NEW ORLEANS, Louisiana (CNN) -- After post-Katrina New Orleans was overrun with looters and nearly a third of the police force subsequently failed to show up for duty, the head of the city's police said Tuesday he will retire.

"Every man in leadership positions must know when it's time to hand over the reins to someone else," Police Superintendent Eddie Compass told reporters at a joint news conference with New Orleans Mayor Ray Nagin.

Compass offered no specific reason for his retirement, instead saying he planned to go "in another direction.

"I want to ask you to respect my privacy, respect my decision and just respect my right to be by myself." (Watch Compass' announcement --1:52)

Compass said he will stay on for a 30 to 45-day transition period. Assistant Superintendent Warren Riley will be acting superintendent, the mayor said shortly after Compass made his announcement.

The New Orleans police were overwhelmed in the aftermath of Hurricane Katrina. Several hundred officers failed to show up for work. The rest of the officers faced long and difficult days, often confronted with the fact they couldn't help those in need. Two officers -- including a department spokesman -- committed suicide.

Compass' retirement was announced as former Federal Emergency Management Agency chief Michael Brown blamed Nagin and Louisiana's governor for failing to act before Hurricane Katrina hit the Gulf Coast. Brown told a congressional committee that FEMA "is not a first responder" and said that role belonged to state and local officials.

While he said Mississippi and Alabama had evacuated properly, Brown criticized Nagin and Gov. Kathleen Blanco for dragging their heels.

Compass had been with the department 26 years, the last three and a half as superintendent.

Nagin called it "a sad day in the city of New Orleans when you have a hero to make a decision such as this."

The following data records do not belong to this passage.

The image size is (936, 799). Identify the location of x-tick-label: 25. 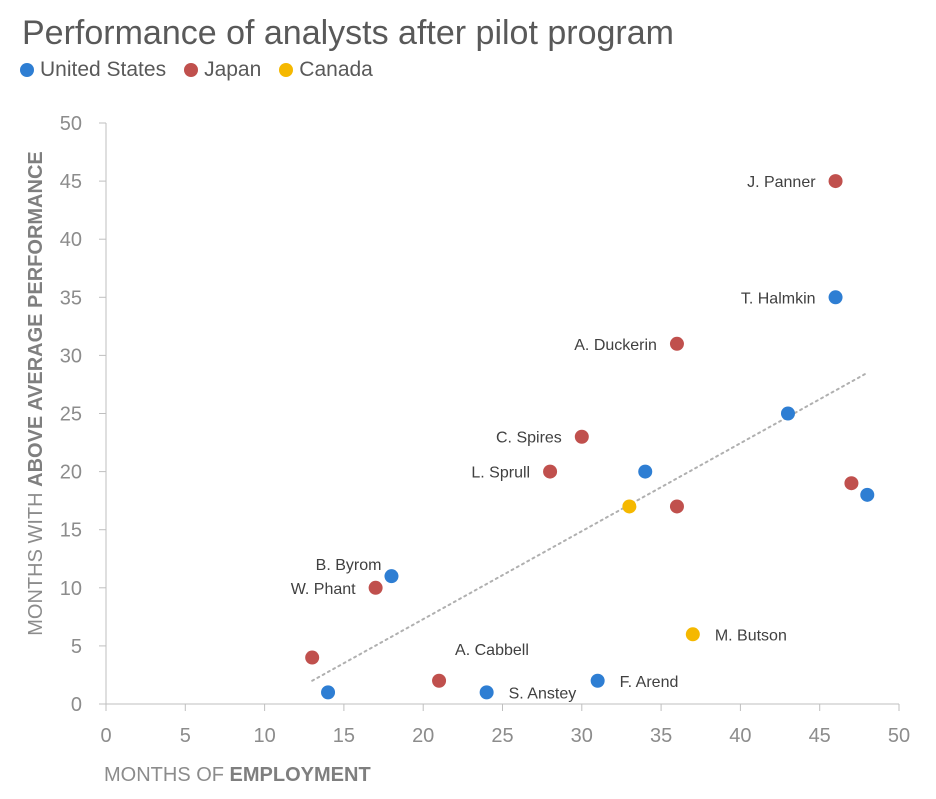
(502, 736).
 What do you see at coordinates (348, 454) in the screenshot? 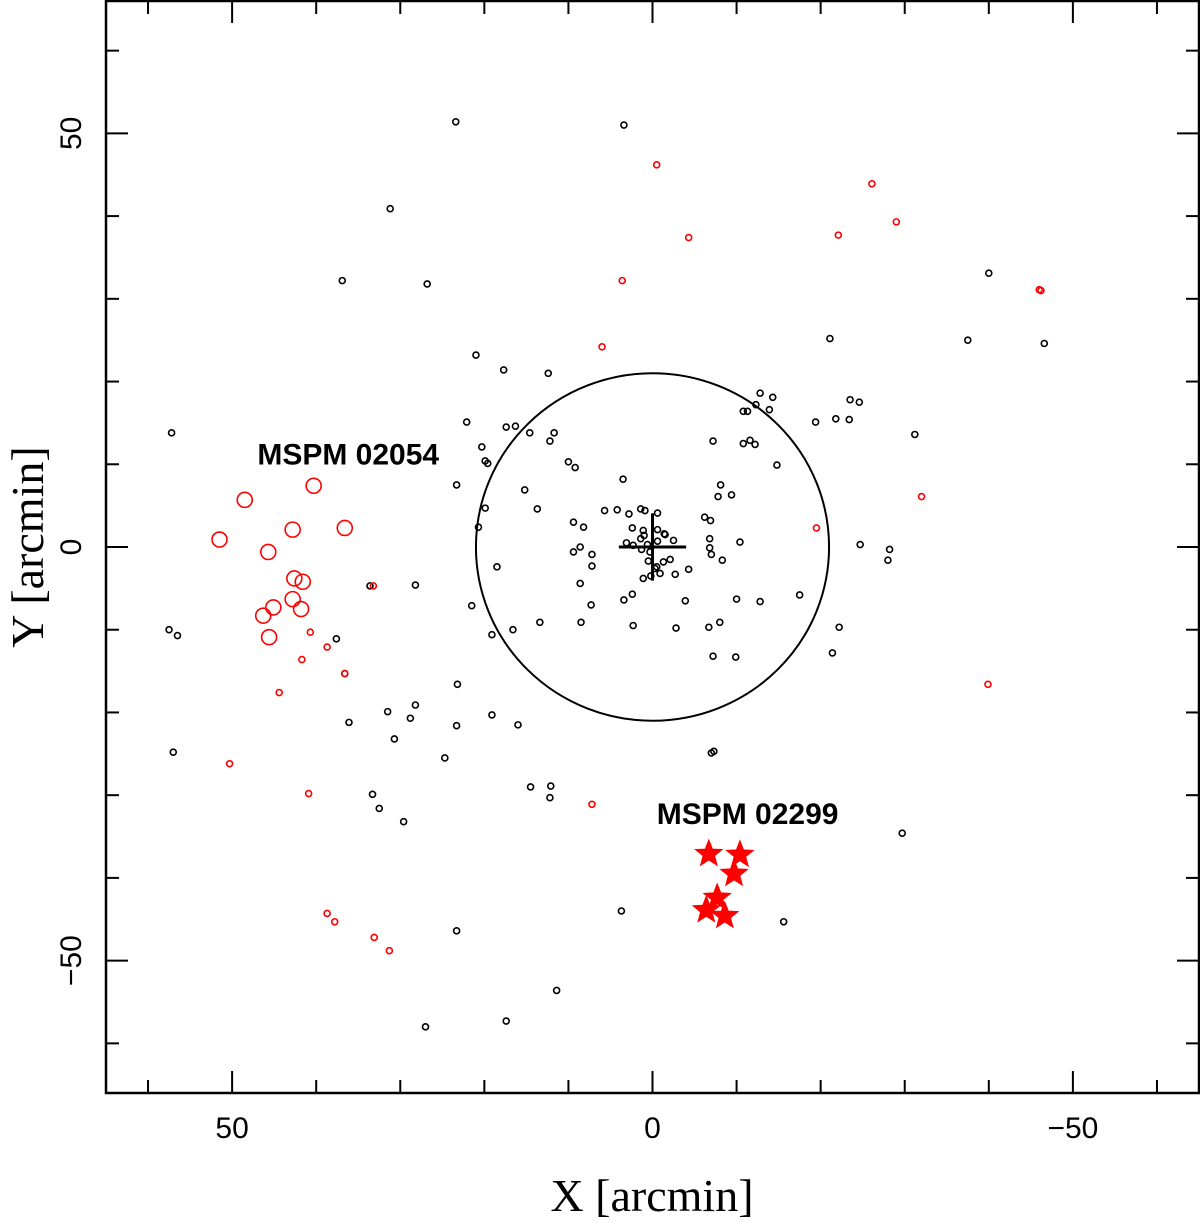
I see `cluster-label: MSPM 02054` at bounding box center [348, 454].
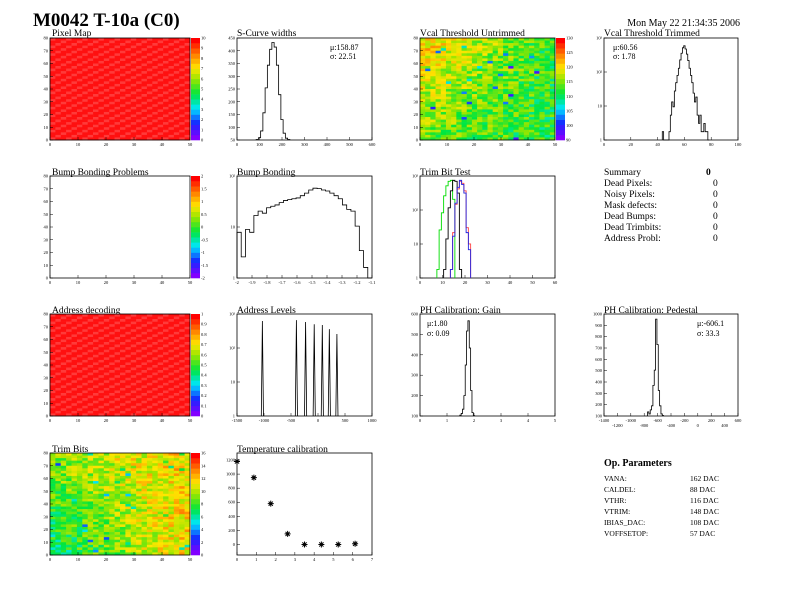 The width and height of the screenshot is (792, 612). Describe the element at coordinates (232, 50) in the screenshot. I see `y-tick-label: 400` at that location.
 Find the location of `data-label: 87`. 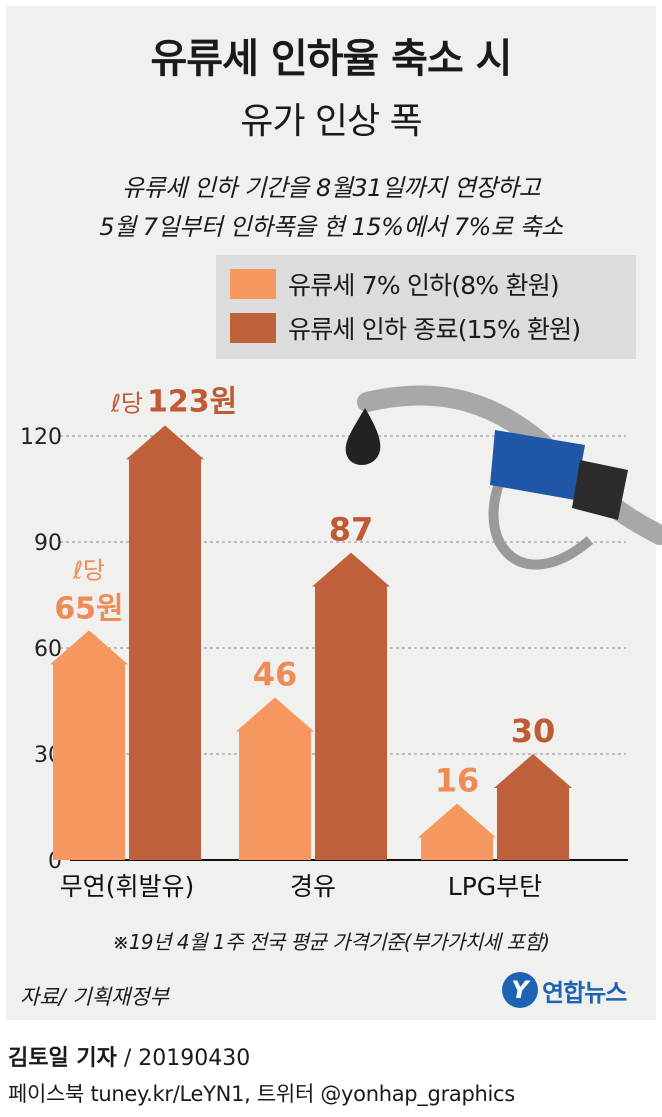

data-label: 87 is located at coordinates (352, 530).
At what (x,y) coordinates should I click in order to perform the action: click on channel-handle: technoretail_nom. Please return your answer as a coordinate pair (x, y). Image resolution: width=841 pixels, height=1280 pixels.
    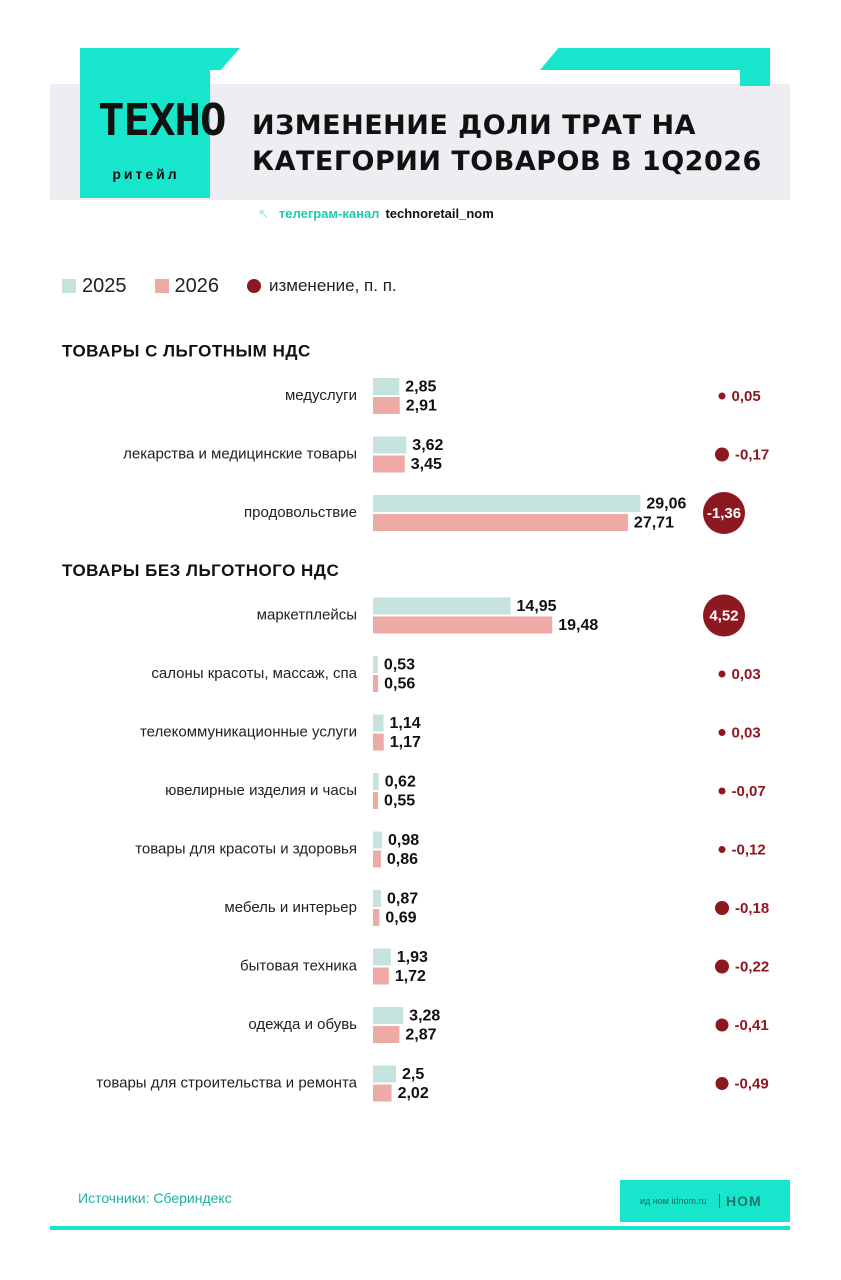
    Looking at the image, I should click on (440, 214).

It was Compass' decision to retire from what had been a 1,700-person department before the hurricane struck, Nagin said. The mayor called the superintendent "a man who helped to guide the city through one of the toughest times it's ever had.

"You have to respect someone who makes that kind of decision; my heart goes out to the chief and his family. I'm sure his wife is probably doing a dance right now. I wish him nothing but the best. I trust that he's gonna make a lot of money after he leaves the city of New Orleans. Hopefully, he'll send me a Christmas card now and then," Nagin said.